What are salt flats?
A salt flat is a naturally occurring geographical formation in which an ancient sea has become landlocked through the evolution of our planet. With time and increasing temperatures, the water gradually evaporates, leaving behind a breathtakingly dazzling carpet of glistening salt.
On paper, salt flats might sound like arid and uninteresting regions. In reality, however, the experience of visiting one couldn't be more mesmerising. Salt flats capture nature's incredible splendour, creating captivating backdrops for outstanding travel photography. And because no two salt flats are created equal, the experience is never comparable. Some salt flats are immensely barren expanses of endless horizons, which evoke a sense of otherworldliness. Others do the complete opposite, nurturing many wildlife species that have managed to perfectly adapt to the harsh environment.
And when just enough rain falls on an impenetrable salt lake, the visual effect can be jaw-dropping.
Salar de Uyuni in Bolivia
Overview of South America’s impressive salt flats
Bolivia’s Salar de Uyuni is undoubtedly South America's most famous salt flat. With a surface area of 12,000sq.km., it is also the largest by far. Argentina's stunning Salinas Grande comes in at about half the size – yet is still the world’s third-largest.

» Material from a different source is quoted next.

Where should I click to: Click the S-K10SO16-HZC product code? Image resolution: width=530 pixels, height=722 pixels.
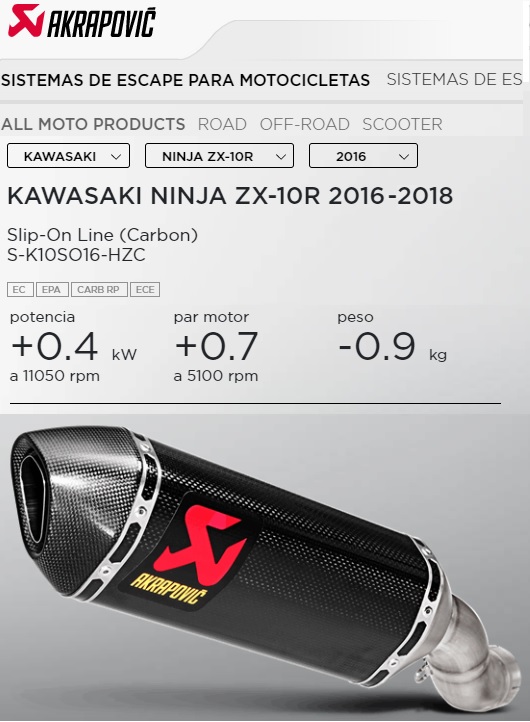point(76,255)
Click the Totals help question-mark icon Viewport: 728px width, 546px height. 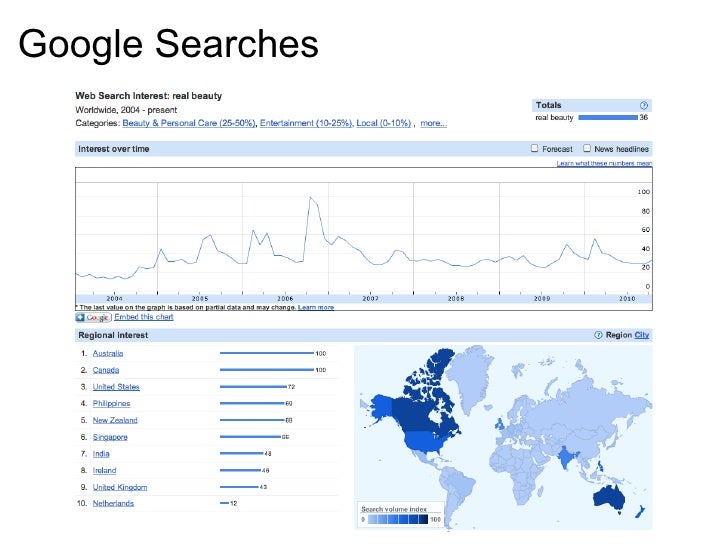[644, 105]
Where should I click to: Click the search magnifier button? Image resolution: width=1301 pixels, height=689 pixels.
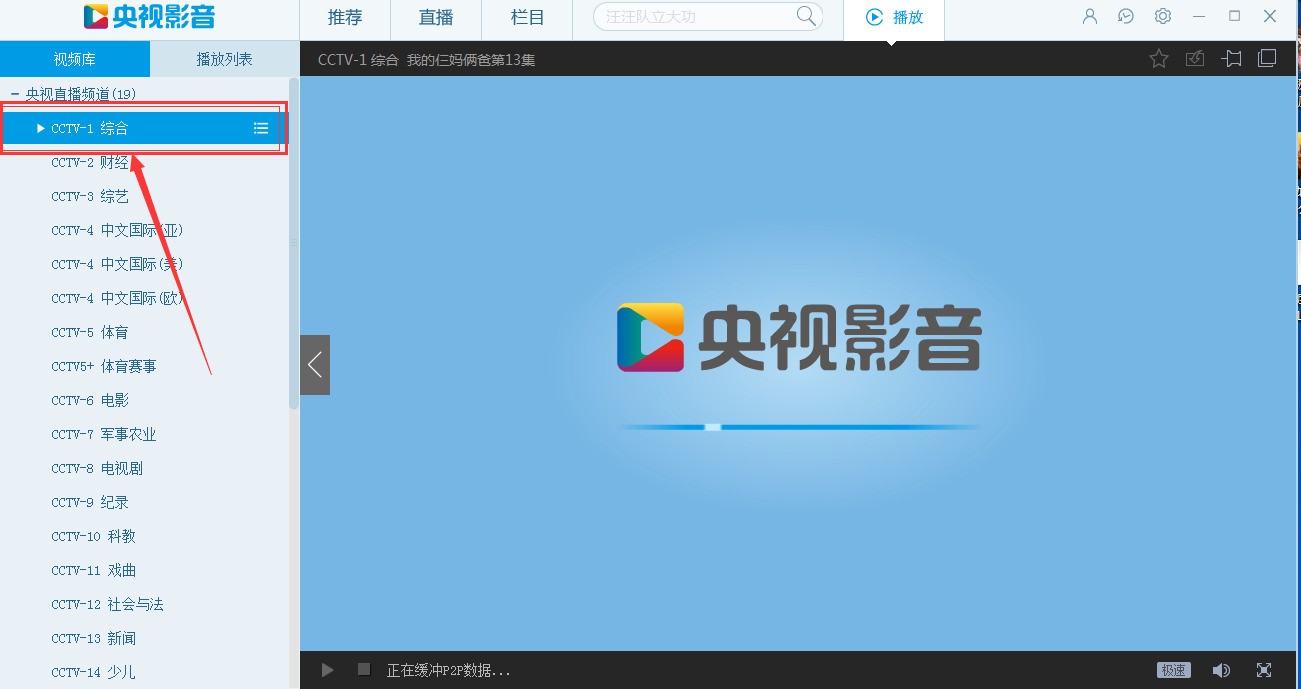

Chile’s ethereal Salar de Atacama, part of the greater Atacama Desert, is about half that still.
Yet size isn’t what matters when it comes to visiting salt flats. After all, you will likely never have enough time on tour to see all 12,000sq.km. of Uyuni’s striking wonder. Instead, you'll want to consider accessibility and convenience, especially if your itinerary of South America is limited to one region.
Snap comparison guide
Bolivia's Salar de Uyuni is revered for its remoteness and awe-inspiring vastness. Tours suit adventurous travellers, photographers and nature lovers who love to be overwhelmed by intense landscapes. A side trip to Salar de Uyuni is ideal if you are planning to visit the central Andes – Peru and Bolivia. But you’ll need extra days on your itinerary. To do Salar de Uyuni justice, you’ll want to dedicate at least two to three days for a traverse by 4WD. This is when the colossal size of the salt flats is palpably felt.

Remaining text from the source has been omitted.